● **What needs to be done**:
The answer should consist of each line below that contains the word "chevron".

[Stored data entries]

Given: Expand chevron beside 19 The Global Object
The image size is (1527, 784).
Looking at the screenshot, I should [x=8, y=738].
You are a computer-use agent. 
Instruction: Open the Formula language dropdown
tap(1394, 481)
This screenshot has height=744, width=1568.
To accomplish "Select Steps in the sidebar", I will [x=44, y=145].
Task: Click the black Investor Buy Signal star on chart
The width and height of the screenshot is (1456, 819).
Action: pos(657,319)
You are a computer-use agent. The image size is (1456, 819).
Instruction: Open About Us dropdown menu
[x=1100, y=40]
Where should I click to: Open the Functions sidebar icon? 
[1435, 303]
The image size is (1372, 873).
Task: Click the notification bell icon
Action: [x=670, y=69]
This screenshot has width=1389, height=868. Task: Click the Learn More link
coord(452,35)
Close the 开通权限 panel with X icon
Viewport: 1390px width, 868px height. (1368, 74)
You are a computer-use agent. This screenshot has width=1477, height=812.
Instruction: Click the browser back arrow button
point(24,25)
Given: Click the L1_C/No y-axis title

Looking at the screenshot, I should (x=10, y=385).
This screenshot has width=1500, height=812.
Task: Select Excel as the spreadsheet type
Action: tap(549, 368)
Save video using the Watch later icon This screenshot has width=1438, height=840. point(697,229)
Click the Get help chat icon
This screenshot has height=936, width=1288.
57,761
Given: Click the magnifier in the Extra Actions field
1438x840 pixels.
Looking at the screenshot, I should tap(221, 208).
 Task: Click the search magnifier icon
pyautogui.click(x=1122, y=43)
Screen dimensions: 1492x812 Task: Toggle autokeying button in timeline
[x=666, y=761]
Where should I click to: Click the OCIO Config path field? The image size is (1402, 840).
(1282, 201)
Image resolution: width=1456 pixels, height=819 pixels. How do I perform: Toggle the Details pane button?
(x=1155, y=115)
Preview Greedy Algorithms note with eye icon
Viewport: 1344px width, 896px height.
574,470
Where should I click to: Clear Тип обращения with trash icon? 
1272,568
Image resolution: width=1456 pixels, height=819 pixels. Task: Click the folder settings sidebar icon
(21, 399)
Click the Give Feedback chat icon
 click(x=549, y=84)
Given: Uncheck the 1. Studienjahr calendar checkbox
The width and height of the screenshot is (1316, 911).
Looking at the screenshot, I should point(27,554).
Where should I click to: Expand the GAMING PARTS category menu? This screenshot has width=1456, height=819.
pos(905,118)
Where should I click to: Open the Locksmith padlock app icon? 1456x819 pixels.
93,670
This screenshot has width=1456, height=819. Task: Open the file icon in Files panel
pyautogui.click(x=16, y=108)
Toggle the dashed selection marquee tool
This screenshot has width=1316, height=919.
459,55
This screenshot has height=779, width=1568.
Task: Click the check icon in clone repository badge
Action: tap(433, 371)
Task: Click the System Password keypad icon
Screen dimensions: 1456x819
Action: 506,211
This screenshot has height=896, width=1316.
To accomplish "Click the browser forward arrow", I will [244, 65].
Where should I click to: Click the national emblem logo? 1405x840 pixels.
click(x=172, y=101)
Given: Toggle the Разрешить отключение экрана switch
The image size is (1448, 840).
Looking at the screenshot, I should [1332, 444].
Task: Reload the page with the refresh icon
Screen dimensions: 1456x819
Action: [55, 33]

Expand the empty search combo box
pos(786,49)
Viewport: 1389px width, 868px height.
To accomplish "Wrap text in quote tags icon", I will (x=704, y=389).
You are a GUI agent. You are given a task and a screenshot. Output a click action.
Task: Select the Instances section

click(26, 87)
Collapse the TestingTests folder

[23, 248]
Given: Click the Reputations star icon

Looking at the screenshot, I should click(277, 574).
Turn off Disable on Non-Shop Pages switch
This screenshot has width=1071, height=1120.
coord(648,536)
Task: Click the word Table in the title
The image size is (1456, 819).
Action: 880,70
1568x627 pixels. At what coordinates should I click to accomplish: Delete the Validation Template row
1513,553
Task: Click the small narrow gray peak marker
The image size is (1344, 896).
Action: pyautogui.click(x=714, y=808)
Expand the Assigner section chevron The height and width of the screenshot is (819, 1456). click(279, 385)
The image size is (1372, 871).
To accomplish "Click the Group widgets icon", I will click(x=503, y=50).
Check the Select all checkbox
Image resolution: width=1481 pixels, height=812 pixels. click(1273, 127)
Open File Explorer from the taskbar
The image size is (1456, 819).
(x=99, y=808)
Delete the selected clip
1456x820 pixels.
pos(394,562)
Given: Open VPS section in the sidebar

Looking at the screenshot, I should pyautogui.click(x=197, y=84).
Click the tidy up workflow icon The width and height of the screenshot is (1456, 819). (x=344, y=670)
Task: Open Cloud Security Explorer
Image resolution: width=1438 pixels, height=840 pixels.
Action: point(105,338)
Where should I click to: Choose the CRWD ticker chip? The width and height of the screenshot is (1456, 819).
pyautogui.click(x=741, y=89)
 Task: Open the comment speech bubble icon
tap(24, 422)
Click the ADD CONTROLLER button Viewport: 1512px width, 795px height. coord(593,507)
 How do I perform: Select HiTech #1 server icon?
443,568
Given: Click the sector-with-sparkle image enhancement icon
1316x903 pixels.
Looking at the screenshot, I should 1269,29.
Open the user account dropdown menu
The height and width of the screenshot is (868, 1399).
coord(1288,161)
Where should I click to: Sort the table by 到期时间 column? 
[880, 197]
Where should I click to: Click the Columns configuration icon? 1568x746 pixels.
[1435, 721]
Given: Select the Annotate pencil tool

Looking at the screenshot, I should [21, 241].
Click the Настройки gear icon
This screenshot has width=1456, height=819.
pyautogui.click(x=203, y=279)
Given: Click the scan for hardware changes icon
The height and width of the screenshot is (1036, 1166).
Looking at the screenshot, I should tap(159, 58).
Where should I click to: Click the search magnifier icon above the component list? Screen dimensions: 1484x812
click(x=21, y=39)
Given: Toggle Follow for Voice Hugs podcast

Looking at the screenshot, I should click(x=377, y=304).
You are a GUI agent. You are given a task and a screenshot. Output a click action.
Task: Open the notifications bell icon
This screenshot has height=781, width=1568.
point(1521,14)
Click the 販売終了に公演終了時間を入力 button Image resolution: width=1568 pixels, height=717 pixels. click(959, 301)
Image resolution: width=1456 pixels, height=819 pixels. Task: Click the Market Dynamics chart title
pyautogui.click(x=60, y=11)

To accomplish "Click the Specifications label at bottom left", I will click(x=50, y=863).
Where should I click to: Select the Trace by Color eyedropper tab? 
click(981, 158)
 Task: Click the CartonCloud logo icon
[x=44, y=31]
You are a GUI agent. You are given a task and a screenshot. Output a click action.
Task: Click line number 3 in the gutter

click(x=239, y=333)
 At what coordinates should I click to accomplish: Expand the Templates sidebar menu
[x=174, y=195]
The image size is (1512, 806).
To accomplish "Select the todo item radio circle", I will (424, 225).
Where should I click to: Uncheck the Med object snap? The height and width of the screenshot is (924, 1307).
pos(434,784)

● **Reply**:
Given: Expand chevron beside 19 The Global Object
Expand the Assigner section chevron The height and width of the screenshot is (819, 1456). click(279, 385)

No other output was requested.